Ahmed Sabeen, Dera Dimah, Hassan Saud Ul, Bouaynaya Nidhal, Rasool Ghulam
Department of Electrical and Computer Engineering, Rowan University, Glassboro, NJ, United States.
University of Texas Rio Grande Valley, Brownsville, TX, United States.
Front Med Technol. 2022 Jul 22;4:919046. doi: 10.3389/fmedt.2022.919046. eCollection 2022.
Deep neural networks (DNNs) have started to find their role in the modern healthcare system. DNNs are being developed for diagnosis, prognosis, treatment planning, and outcome prediction for various diseases. With the increasing number of applications of DNNs in modern healthcare, their trustworthiness and reliability are becoming increasingly important. An essential aspect of trustworthiness is detecting the performance degradation and failure of deployed DNNs in medical settings. The softmax output values produced by DNNs are not a calibrated measure of model confidence. Softmax probability numbers are generally higher than the actual model confidence. The model confidence-accuracy gap further increases for wrong predictions and noisy inputs. We employ recently proposed Bayesian deep neural networks (BDNNs) to learn uncertainty in the model parameters. These models simultaneously output the predictions and a measure of confidence in the predictions. By testing these models under various noisy conditions, we show that the (learned) predictive confidence is well calibrated. We use these reliable confidence values for monitoring performance degradation and failure detection in DNNs. We propose two different failure detection methods. In the first method, we define a fixed threshold value based on the behavior of the predictive confidence with changing signal-to-noise ratio (SNR) of the test dataset. The second method learns the threshold value with a neural network. The proposed failure detection mechanisms seamlessly abstain from making decisions when the confidence of the BDNN is below the defined threshold and hold the decision for manual review. Resultantly, the accuracy of the models improves on the unseen test samples. We tested our proposed approach on three medical imaging datasets: PathMNIST, DermaMNIST, and OrganAMNIST, under different levels and types of noise. An increase in the noise of the test images increases the number of abstained samples. BDNNs are inherently robust and show more than 10% accuracy improvement with the proposed failure detection methods. The increased number of abstained samples or an abrupt increase in the predictive variance indicates model performance degradation or possible failure. Our work has the potential to improve the trustworthiness of DNNs and enhance user confidence in the model predictions.

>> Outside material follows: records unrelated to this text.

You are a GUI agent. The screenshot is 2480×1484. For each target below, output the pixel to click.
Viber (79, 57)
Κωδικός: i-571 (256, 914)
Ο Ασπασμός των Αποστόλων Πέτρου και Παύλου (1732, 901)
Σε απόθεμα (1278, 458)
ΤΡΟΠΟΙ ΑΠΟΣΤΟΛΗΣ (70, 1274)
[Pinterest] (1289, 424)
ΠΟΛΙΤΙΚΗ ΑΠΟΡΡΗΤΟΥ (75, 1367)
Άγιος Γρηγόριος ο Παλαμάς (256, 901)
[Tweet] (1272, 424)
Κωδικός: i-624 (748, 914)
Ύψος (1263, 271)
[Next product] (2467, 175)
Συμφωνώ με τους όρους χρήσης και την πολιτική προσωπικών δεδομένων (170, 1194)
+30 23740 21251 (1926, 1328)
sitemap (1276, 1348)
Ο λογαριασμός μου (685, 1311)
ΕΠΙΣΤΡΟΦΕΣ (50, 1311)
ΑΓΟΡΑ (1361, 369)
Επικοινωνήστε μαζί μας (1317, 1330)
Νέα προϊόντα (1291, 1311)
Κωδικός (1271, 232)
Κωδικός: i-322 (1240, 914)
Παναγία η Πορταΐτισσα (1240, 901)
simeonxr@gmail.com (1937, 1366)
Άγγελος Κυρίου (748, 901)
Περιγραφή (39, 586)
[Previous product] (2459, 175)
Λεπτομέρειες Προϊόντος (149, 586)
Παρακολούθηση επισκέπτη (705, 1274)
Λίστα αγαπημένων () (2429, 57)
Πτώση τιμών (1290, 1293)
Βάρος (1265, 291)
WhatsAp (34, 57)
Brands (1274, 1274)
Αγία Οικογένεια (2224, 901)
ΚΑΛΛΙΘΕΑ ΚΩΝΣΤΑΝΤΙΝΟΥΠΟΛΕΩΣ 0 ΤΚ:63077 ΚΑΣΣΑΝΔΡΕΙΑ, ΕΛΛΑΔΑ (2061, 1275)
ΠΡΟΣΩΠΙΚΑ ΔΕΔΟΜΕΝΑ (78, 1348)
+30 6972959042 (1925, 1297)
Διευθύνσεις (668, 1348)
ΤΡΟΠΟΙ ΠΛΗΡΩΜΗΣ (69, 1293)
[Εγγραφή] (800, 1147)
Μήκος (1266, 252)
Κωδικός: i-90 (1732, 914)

深度神经网络(DNN)已开始在现代医疗系统中发挥作用。目前正在开发用于各种疾病的诊断、预后、治疗规划和结果预测的DNN。随着DNN在现代医疗保健中的应用越来越多,其可信度和可靠性变得越来越重要。可信度的一个重要方面是检测在医疗环境中部署的DNN的性能下降和故障。DNN产生的softmax输出值不是模型置信度的校准度量。softmax概率数通常高于实际模型置信度。对于错误预测和噪声输入,模型置信度与准确率之间的差距会进一步增大。我们采用最近提出的贝叶斯深度神经网络(BDNN)来学习模型参数中的不确定性。这些模型同时输出预测结果和对预测结果的置信度度量。通过在各种噪声条件下测试这些模型,我们表明(学习到的)预测置信度得到了很好的校准。我们使用这些可靠的置信值来监测DNN中的性能下降和故障检测。我们提出了两种不同的故障检测方法。在第一种方法中,我们根据测试数据集的信噪比(SNR)变化时预测置信度的行为定义一个固定阈值。第二种方法使用神经网络学习阈值。当BDNN的置信度低于定义的阈值时,所提出的故障检测机制会无缝地避免做出决策,并保留决策以供人工审核。结果,模型在未见过的测试样本上的准确率得到了提高。我们在三个医学成像数据集(PathMNIST、DermaMNIST和OrganAMNIST)上,在不同水平和类型的噪声下测试了我们提出的方法。测试图像噪声的增加会导致弃权样本数量增加。BDNN本质上具有鲁棒性,并且通过所提出的故障检测方法,准确率提高了10%以上。弃权样本数量的增加或预测方差的突然增加表明模型性能下降或可能出现故障。我们的工作有可能提高DNN的可信度,并增强用户对模型预测的信心。